WHAT TO WORK ON: Copy the listing below, changing every "Identify the location of" to "Find the position of" and leaving the rest unchanged.
- - - -
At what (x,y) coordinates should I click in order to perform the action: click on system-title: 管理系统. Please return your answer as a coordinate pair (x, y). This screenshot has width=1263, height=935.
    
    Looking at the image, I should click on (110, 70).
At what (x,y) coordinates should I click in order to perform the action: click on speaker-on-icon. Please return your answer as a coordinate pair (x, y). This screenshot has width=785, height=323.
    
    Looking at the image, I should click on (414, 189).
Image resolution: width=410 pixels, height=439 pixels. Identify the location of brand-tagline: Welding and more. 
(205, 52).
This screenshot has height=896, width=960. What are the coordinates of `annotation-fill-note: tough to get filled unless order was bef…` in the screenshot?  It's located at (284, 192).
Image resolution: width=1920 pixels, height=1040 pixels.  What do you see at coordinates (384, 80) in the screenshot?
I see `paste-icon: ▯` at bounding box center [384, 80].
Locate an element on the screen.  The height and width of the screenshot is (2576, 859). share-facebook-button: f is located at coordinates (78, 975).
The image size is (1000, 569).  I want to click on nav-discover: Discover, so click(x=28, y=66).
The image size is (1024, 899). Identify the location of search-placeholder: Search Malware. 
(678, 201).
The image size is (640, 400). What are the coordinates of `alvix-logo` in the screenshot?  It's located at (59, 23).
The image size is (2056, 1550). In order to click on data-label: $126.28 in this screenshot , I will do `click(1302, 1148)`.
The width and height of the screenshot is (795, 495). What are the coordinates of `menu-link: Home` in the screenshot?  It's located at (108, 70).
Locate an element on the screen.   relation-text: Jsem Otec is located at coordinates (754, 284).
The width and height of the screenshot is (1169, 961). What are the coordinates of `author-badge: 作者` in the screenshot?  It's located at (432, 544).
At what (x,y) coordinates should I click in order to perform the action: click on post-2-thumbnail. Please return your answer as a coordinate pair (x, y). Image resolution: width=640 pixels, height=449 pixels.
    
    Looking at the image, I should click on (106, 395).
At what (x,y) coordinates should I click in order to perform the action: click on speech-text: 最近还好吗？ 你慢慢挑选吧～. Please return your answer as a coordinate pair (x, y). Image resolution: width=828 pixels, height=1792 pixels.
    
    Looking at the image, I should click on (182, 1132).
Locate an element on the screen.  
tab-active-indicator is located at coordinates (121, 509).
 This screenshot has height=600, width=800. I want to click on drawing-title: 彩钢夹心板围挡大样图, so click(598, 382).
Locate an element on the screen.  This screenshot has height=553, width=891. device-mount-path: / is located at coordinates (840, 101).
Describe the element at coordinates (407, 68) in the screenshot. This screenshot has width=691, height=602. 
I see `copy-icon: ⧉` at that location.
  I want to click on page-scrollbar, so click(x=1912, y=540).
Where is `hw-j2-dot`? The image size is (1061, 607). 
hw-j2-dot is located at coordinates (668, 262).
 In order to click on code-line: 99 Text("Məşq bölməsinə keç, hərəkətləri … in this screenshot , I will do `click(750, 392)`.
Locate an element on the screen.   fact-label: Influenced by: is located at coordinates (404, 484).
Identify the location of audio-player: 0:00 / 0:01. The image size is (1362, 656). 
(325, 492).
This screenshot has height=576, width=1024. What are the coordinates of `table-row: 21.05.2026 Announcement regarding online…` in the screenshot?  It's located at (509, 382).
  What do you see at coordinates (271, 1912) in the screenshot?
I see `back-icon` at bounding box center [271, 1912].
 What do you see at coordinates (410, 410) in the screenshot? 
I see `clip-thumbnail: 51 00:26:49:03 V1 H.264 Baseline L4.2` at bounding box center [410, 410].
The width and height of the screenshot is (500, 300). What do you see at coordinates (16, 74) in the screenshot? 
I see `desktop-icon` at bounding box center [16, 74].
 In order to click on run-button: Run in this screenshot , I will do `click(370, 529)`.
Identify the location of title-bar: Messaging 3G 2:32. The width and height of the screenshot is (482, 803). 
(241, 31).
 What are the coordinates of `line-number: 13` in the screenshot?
- - - -
ANSWER TO THIS EXERCISE:
At what (x,y) coordinates should I click in order to perform the action: click on system-title: 管理系统. Please return your answer as a coordinate pair (x, y). This screenshot has width=1263, height=935.
    
    Looking at the image, I should click on (110, 70).
At what (x,y) coordinates should I click in order to perform the action: click on speaker-on-icon. Please return your answer as a coordinate pair (x, y). This screenshot has width=785, height=323.
    
    Looking at the image, I should click on (414, 189).
Image resolution: width=410 pixels, height=439 pixels. Find the position of brand-tagline: Welding and more. 
(205, 52).
This screenshot has height=896, width=960. What are the coordinates of `annotation-fill-note: tough to get filled unless order was bef…` in the screenshot?  It's located at (284, 192).
Image resolution: width=1920 pixels, height=1040 pixels.  What do you see at coordinates (384, 80) in the screenshot?
I see `paste-icon: ▯` at bounding box center [384, 80].
Locate an element on the screen.  The height and width of the screenshot is (2576, 859). share-facebook-button: f is located at coordinates (78, 975).
The image size is (1000, 569).  I want to click on nav-discover: Discover, so click(x=28, y=66).
The image size is (1024, 899). Find the position of search-placeholder: Search Malware. 
(678, 201).
The image size is (640, 400). What are the coordinates of `alvix-logo` in the screenshot?  It's located at (59, 23).
The image size is (2056, 1550). In order to click on data-label: $126.28 in this screenshot , I will do `click(1302, 1148)`.
The width and height of the screenshot is (795, 495). What are the coordinates of `menu-link: Home` in the screenshot?  It's located at (108, 70).
Locate an element on the screen.   relation-text: Jsem Otec is located at coordinates (754, 284).
The width and height of the screenshot is (1169, 961). What are the coordinates of `author-badge: 作者` in the screenshot?  It's located at (432, 544).
At what (x,y) coordinates should I click in order to perform the action: click on post-2-thumbnail. Please return your answer as a coordinate pair (x, y). Image resolution: width=640 pixels, height=449 pixels.
    
    Looking at the image, I should click on (106, 395).
At what (x,y) coordinates should I click in order to perform the action: click on speech-text: 最近还好吗？ 你慢慢挑选吧～. Please return your answer as a coordinate pair (x, y). Image resolution: width=828 pixels, height=1792 pixels.
    
    Looking at the image, I should click on (182, 1132).
Locate an element on the screen.  
tab-active-indicator is located at coordinates (121, 509).
 This screenshot has height=600, width=800. I want to click on drawing-title: 彩钢夹心板围挡大样图, so click(598, 382).
Locate an element on the screen.  This screenshot has height=553, width=891. device-mount-path: / is located at coordinates (840, 101).
Describe the element at coordinates (407, 68) in the screenshot. This screenshot has width=691, height=602. 
I see `copy-icon: ⧉` at that location.
  I want to click on page-scrollbar, so click(x=1912, y=540).
Where is `hw-j2-dot`? The image size is (1061, 607). 
hw-j2-dot is located at coordinates (668, 262).
 In order to click on code-line: 99 Text("Məşq bölməsinə keç, hərəkətləri … in this screenshot , I will do `click(750, 392)`.
Locate an element on the screen.   fact-label: Influenced by: is located at coordinates (404, 484).
Find the position of audio-player: 0:00 / 0:01. The image size is (1362, 656). 
(325, 492).
This screenshot has height=576, width=1024. What are the coordinates of `table-row: 21.05.2026 Announcement regarding online…` in the screenshot?  It's located at (509, 382).
  What do you see at coordinates (271, 1912) in the screenshot?
I see `back-icon` at bounding box center [271, 1912].
 What do you see at coordinates (410, 410) in the screenshot? 
I see `clip-thumbnail: 51 00:26:49:03 V1 H.264 Baseline L4.2` at bounding box center [410, 410].
The width and height of the screenshot is (500, 300). What do you see at coordinates (16, 74) in the screenshot? 
I see `desktop-icon` at bounding box center [16, 74].
 In order to click on run-button: Run in this screenshot , I will do `click(370, 529)`.
Find the position of title-bar: Messaging 3G 2:32. The width and height of the screenshot is (482, 803). 
(241, 31).
 What are the coordinates of `line-number: 13` in the screenshot?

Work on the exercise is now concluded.